Ces innovations ne sont pas uniquement technologiques. Elles s’accompagnent de nouveaux modèles économiques, de partenariats avec les collectivités locales et d’une meilleure intégration des centres de données dans la planification territoriale de l’eau.

Numérique responsable : rôle des entreprises et des utilisateurs

La réduction de l’empreinte hydrique numérique ne dépend pas uniquement des opérateurs de centres de données. Les entreprises utilisatrices de services cloud jouent un rôle clé à travers leurs choix technologiques, leurs critères d’achat et leurs politiques de responsabilité sociétale.

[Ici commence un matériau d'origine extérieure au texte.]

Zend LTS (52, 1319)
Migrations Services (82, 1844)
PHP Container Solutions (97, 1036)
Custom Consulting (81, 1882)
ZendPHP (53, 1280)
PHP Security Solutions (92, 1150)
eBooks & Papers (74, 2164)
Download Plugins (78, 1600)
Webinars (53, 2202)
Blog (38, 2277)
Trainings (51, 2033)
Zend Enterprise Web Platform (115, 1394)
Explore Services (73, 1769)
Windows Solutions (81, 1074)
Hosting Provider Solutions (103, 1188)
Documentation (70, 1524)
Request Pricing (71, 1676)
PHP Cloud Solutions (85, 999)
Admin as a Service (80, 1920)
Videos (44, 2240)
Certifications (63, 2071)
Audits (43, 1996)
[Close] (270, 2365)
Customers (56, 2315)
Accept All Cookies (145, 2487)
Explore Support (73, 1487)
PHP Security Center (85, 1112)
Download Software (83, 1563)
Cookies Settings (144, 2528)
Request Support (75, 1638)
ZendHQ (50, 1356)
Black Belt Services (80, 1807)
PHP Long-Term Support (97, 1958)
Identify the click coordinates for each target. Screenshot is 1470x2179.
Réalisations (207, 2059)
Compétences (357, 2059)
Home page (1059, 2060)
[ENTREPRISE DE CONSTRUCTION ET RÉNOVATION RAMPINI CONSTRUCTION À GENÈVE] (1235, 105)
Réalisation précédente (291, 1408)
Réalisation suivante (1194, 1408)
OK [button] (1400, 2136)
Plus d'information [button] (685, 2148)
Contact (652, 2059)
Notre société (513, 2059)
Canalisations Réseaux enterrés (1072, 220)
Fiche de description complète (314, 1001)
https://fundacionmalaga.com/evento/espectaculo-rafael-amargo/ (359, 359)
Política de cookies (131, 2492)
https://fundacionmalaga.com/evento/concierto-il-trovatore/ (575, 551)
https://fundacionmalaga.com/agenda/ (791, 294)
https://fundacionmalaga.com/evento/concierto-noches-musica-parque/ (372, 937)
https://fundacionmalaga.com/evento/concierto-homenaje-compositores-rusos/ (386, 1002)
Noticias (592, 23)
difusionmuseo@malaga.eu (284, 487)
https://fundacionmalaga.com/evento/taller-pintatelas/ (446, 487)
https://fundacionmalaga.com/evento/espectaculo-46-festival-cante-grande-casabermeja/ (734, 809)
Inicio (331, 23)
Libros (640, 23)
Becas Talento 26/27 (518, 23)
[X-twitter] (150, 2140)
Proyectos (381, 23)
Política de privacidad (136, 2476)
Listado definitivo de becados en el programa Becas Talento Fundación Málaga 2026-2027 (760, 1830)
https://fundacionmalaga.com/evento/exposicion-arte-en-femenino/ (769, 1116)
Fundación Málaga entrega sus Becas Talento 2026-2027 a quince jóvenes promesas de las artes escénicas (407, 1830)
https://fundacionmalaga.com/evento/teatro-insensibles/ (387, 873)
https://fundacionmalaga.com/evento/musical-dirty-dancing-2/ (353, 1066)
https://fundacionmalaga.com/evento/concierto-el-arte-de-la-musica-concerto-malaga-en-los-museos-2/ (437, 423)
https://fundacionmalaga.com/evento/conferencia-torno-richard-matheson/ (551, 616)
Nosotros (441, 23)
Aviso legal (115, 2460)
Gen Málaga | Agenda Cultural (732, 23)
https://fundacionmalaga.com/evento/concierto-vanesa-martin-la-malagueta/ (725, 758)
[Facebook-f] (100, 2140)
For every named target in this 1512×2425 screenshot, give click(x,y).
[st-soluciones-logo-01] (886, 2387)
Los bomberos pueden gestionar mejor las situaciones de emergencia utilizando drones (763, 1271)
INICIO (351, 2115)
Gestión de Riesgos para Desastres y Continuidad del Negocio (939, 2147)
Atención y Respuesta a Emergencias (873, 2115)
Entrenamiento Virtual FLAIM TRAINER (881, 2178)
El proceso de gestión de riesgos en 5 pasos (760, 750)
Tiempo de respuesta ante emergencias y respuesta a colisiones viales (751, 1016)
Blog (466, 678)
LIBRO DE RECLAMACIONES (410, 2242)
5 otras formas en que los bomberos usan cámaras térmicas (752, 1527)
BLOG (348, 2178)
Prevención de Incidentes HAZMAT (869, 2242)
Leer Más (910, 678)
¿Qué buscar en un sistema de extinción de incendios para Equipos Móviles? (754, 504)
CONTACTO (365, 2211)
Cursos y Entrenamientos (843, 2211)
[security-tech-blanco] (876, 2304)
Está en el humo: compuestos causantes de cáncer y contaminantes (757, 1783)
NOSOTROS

Plusieurs leviers sont à leur disposition :

  • Intégrer la consommation d’eau des centres de données dans les critères de sélection des fournisseurs de cloud et d’hébergement.
  • Privilégier les offres labellisées ou certifiées en matière de performance environnementale, incluant l’énergie et l’eau.
  • Optimiser leurs propres usages numériques : réduction des données stockées inutilement, rationalisation des sauvegardes, limitation des flux vidéo en très haute définition lorsqu’ils ne sont pas indispensables.

Les utilisateurs finaux, quant à eux, peuvent adopter des pratiques de sobriété numérique : limiter le streaming continu, nettoyer régulièrement leurs boîtes mail, éviter de multiplier les appareils connectés sans nécessité. Individuellement, ces gestes semblent modestes. Collectivement, ils influencent toutefois la demande en puissance de calcul, et donc, indirectement, la pression exercée sur les ressources en eau via les centres de données.

Vers une gouvernance de l’eau intégrant le numérique

L’essor du cloud, de l’intelligence artificielle et de l’Internet des objets transforme durablement notre rapport aux données. Cette transformation doit s’accompagner d’une réflexion approfondie sur l’empreinte hydrique de l’infrastructure numérique.

Les décideurs publics commencent à intégrer les centres de données dans les politiques de gestion de l’eau. Autorisations de prélèvement, obligations de transparence, exigences de traitement des rejets, coordination avec les autres usages : autant d’outils qui permettent d’orienter le développement du numérique vers des modèles plus soutenables.

À terme, la question centrale est la suivante : comment concilier l’augmentation exponentielle des besoins en stockage et en calcul avec une gestion durable de l’eau et la préservation de sa qualité ? Les réponses seront à la fois technologiques, réglementaires et comportementales. Elles impliqueront les fournisseurs de services numériques, les entreprises utilisatrices, les citoyens, mais aussi les gestionnaires de l’eau, les collectivités et les scientifiques.

Faire émerger un numérique responsable vis-à-vis de l’eau est un chantier de long terme. Il suppose de mieux mesurer l’empreinte hydrique des centres de données, de rendre ces informations accessibles, et d’en faire un véritable critère de performance. Dans un monde où chaque goutte compte, l’infrastructure numérique ne peut plus s’extraire du débat sur la rareté de l’eau, la qualité des milieux aquatiques et la résilience des territoires.